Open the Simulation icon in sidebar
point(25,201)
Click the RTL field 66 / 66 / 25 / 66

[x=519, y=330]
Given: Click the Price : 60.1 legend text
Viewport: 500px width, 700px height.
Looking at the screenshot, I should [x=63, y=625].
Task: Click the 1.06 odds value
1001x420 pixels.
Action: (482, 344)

--

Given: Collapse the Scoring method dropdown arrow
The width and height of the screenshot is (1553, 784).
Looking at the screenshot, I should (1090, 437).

- **What you will do**
Render the data from the line containing "Given: Click the Price : 60.1 legend text" up to and including the line containing "Action: (482, 344)" as a JSON list of strings, one string per line, omitting blank lines.

- **Expected answer**
[
  "Given: Click the Price : 60.1 legend text",
  "Viewport: 500px width, 700px height.",
  "Looking at the screenshot, I should [x=63, y=625].",
  "Task: Click the 1.06 odds value",
  "1001x420 pixels.",
  "Action: (482, 344)"
]